- _What you have to do_
Recast the records below as a JSON list of strings with one string per line. Omit blank lines and leave the pictures out.

- _Extracted entries_

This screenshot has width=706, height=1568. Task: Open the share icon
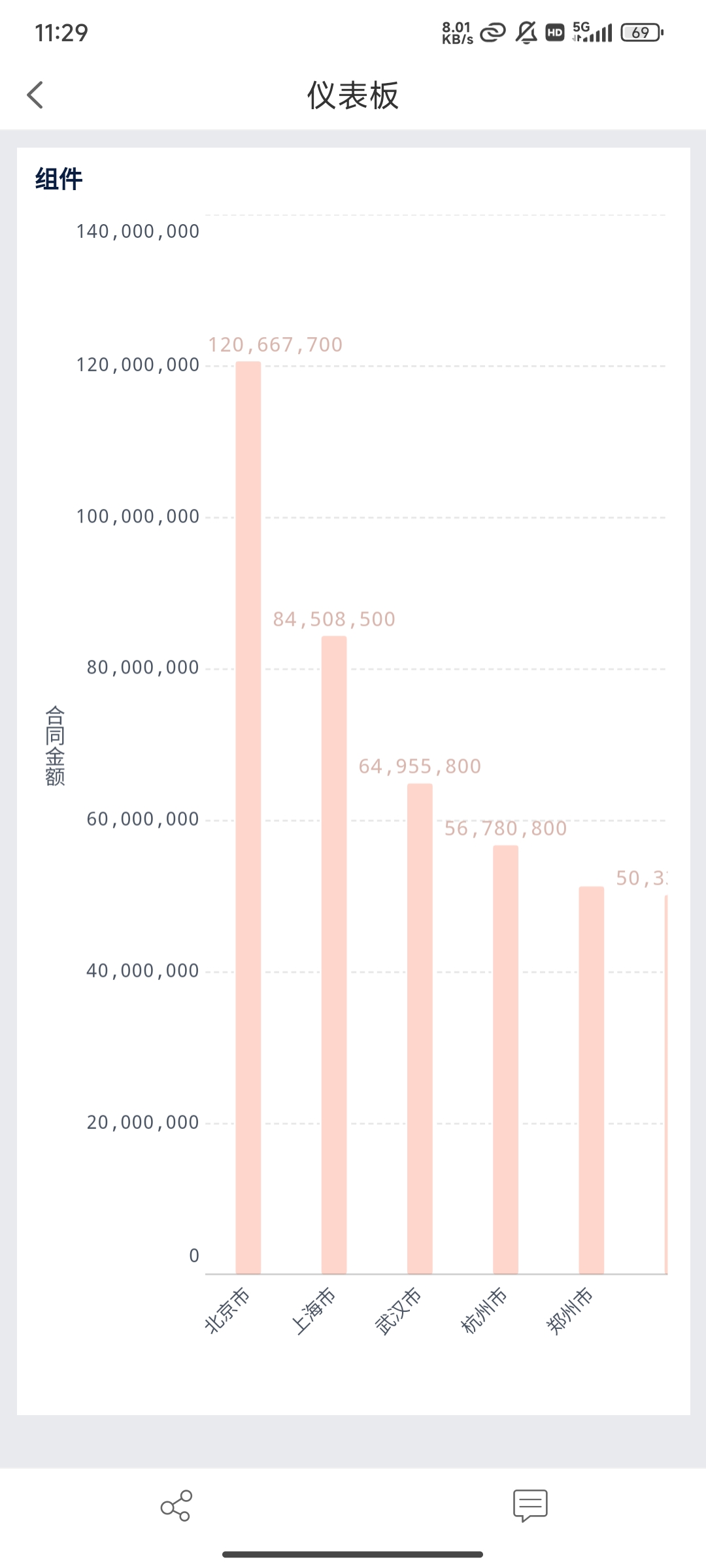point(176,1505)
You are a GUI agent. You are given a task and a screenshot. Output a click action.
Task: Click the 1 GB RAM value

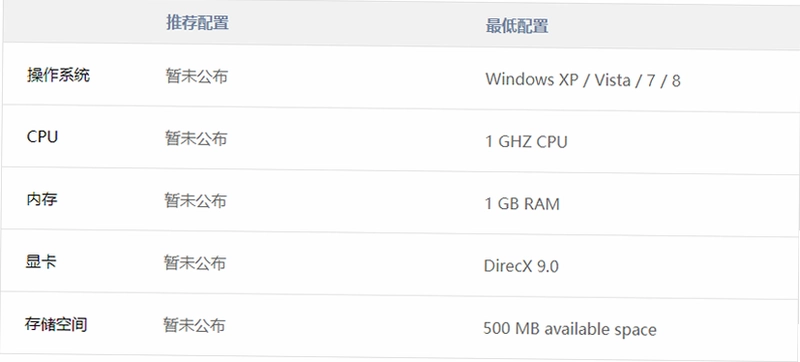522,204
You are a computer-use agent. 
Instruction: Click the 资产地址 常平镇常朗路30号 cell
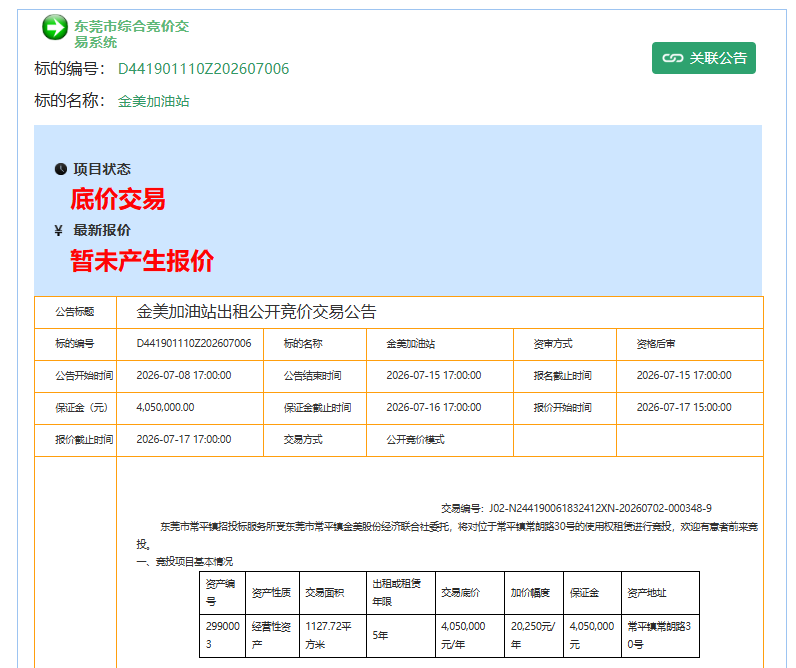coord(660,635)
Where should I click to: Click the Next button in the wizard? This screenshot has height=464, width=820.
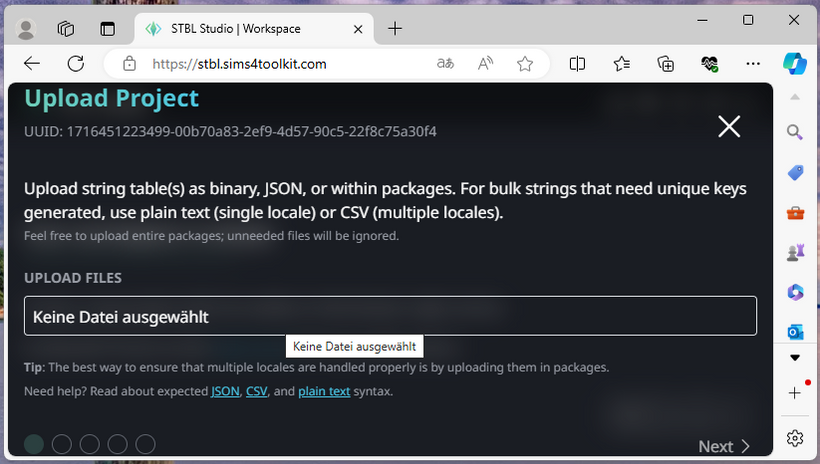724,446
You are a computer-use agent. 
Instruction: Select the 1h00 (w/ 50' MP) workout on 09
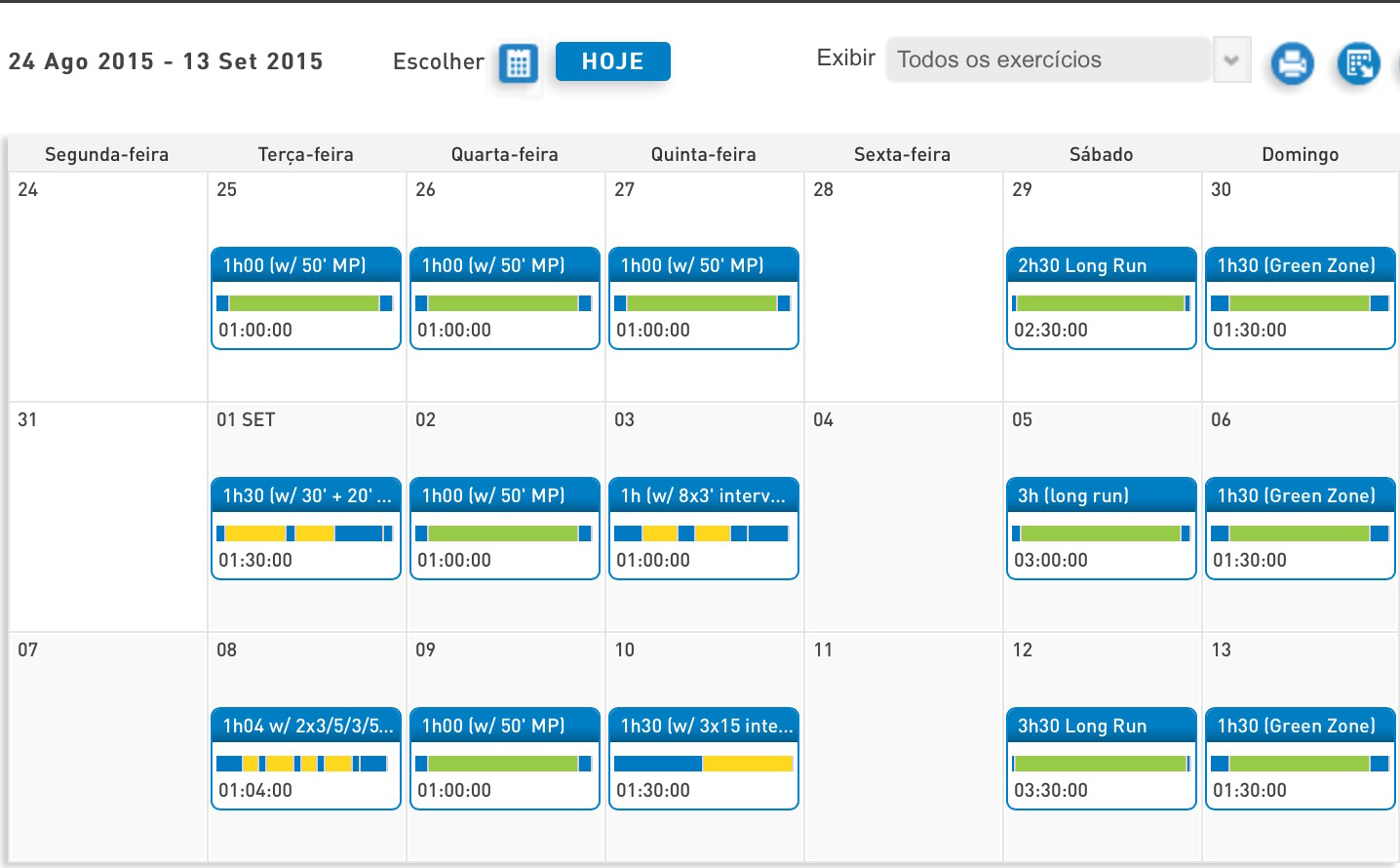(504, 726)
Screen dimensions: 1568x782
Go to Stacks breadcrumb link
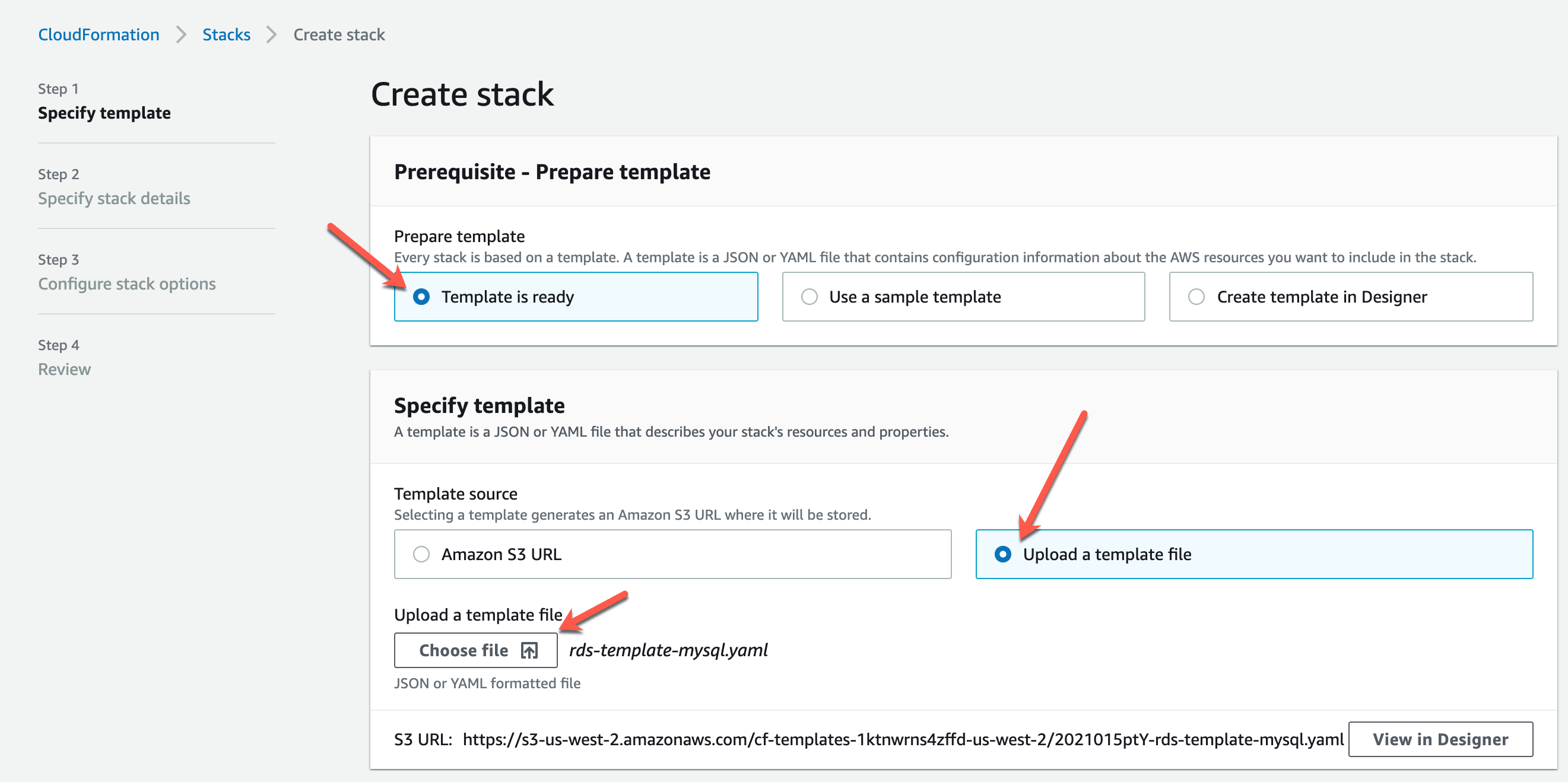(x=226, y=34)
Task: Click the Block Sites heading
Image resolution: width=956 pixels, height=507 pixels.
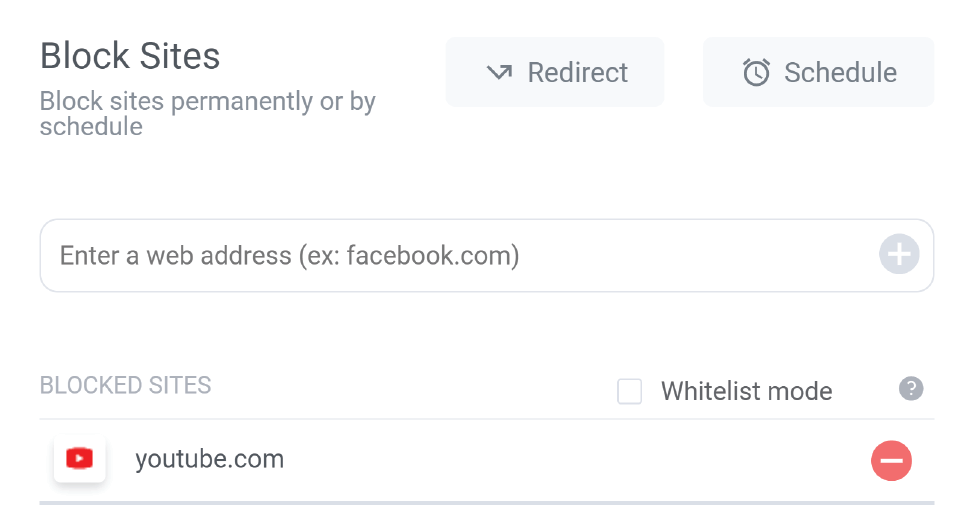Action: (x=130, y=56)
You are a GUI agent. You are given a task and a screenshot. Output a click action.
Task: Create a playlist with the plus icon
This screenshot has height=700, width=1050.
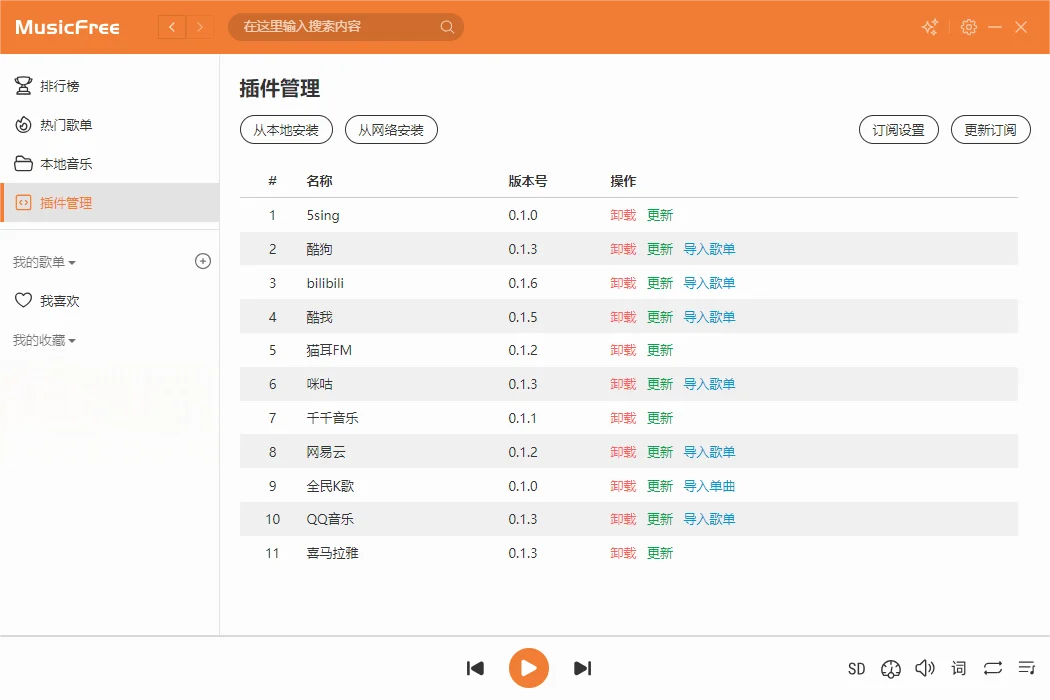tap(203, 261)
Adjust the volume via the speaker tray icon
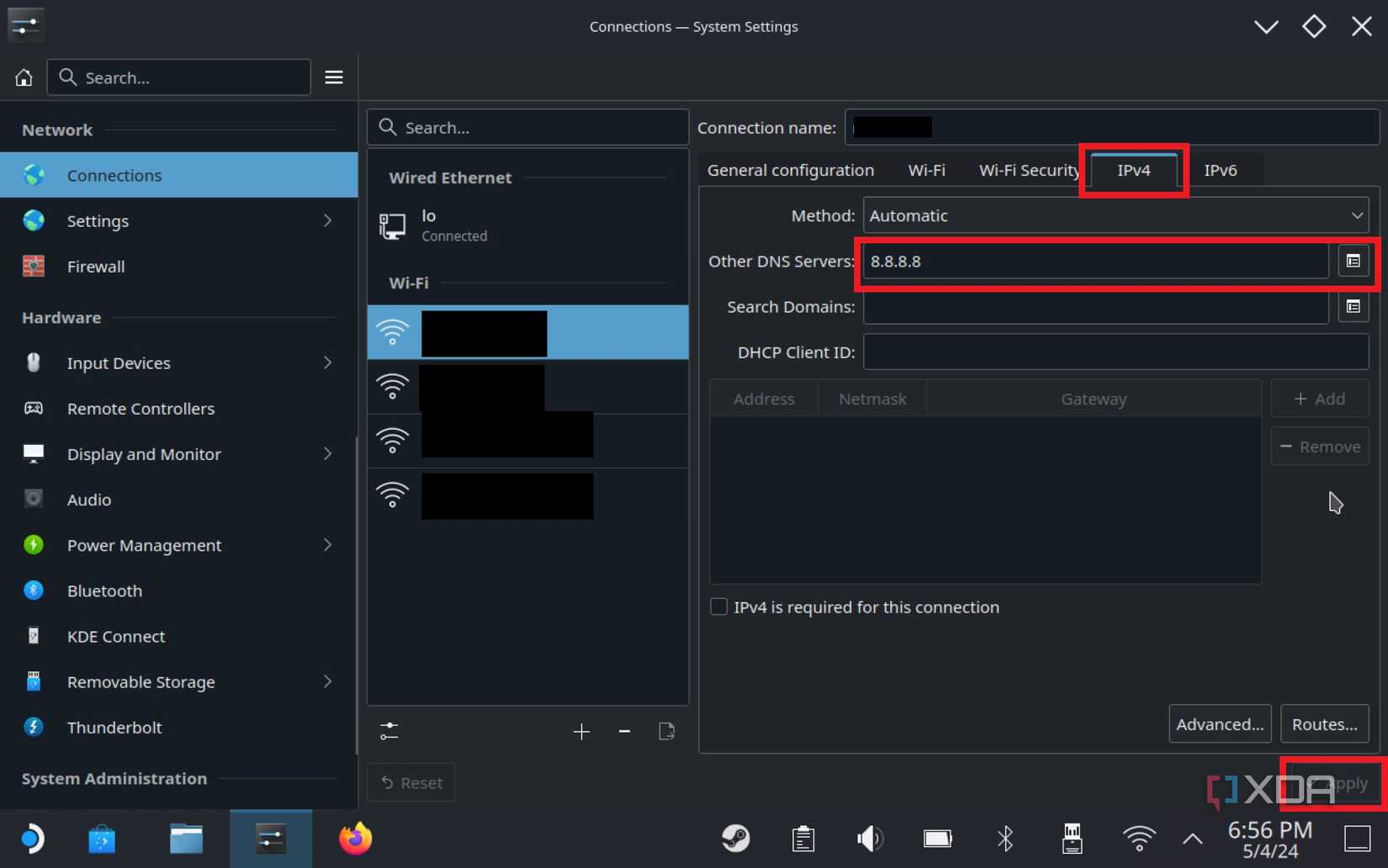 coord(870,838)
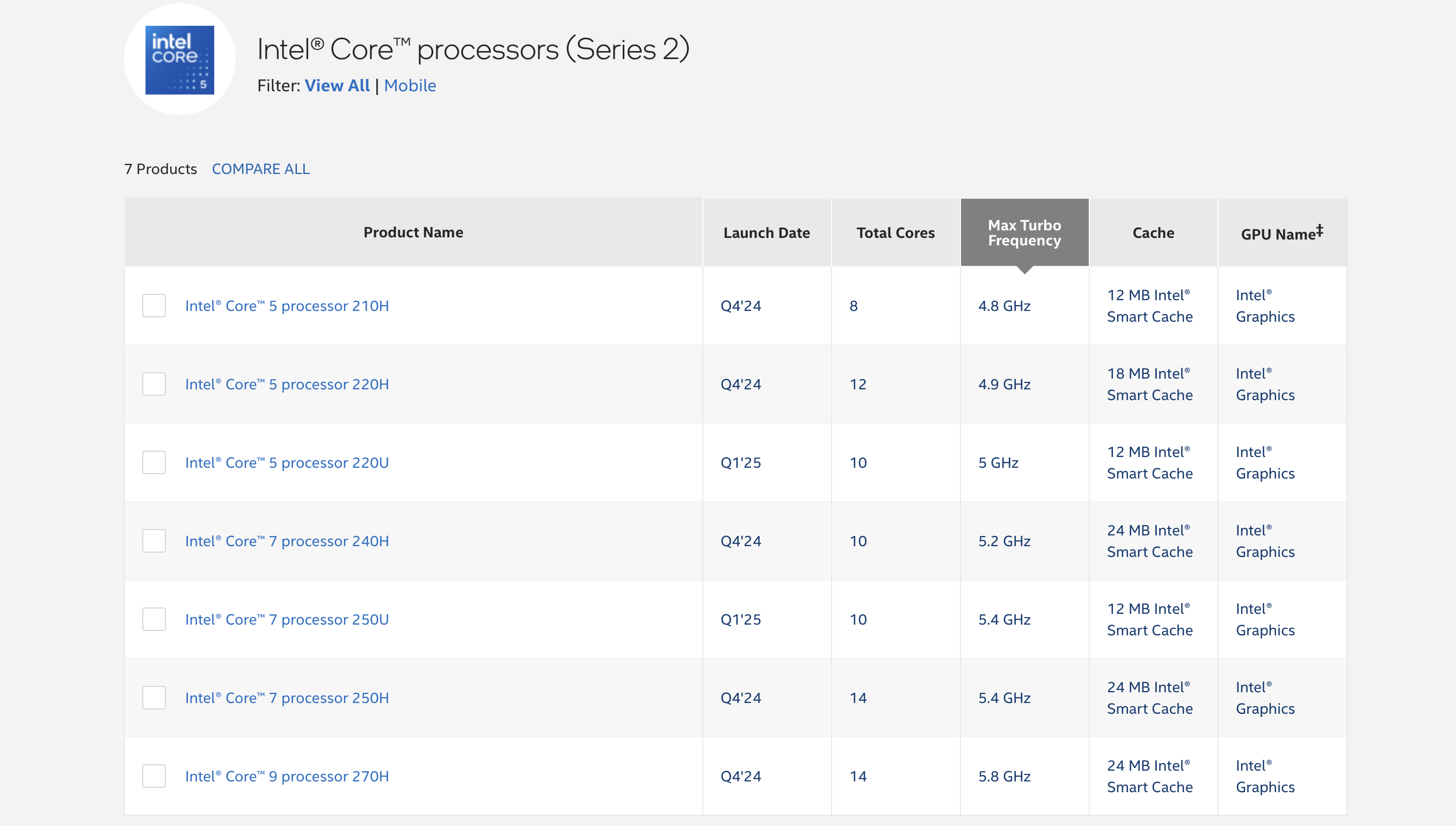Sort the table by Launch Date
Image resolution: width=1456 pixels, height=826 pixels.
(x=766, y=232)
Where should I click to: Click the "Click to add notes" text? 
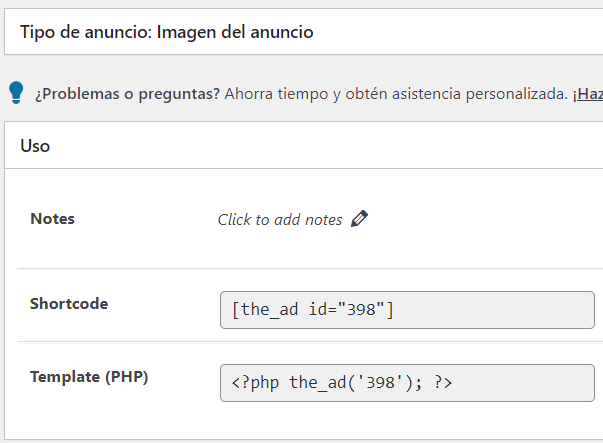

- _Answer to this problem_
[
  "This screenshot has width=706, height=1568. Task: Open the share icon",
  "point(176,1505)",
  "You are a GUI agent. You are given a task and a screenshot. Output a click action.",
  "Task: Click the 1 GB RAM value",
  "522,204",
  "You are a computer-use agent. ",
  "Instruction: Click the 资产地址 常平镇常朗路30号 cell",
  "coord(660,635)",
  "Where should I click to: Click the Next button in the wizard? This screenshot has height=464, width=820.",
  "724,446",
  "You are a computer-use agent. ",
  "Instruction: Select the 1h00 (w/ 50' MP) workout on 09",
  "(504, 726)",
  "Screen dimensions: 1568x782",
  "Go to Stacks breadcrumb link",
  "(x=226, y=34)",
  "Task: Click the Block Sites heading",
  "Image resolution: width=956 pixels, height=507 pixels.",
  "Action: (x=130, y=56)",
  "You are a GUI agent. You are given a task and a screenshot. Output a click action.",
  "Task: Create a playlist with the plus icon",
  "This screenshot has height=700, width=1050.",
  "tap(203, 261)",
  "Adjust the volume via the speaker tray icon",
  " coord(870,838)",
  "Sort the table by Launch Date",
  "Image resolution: width=1456 pixels, height=826 pixels.",
  "(x=766, y=232)",
  "Where should I click to: Click the \"Click to add notes\" text? "
]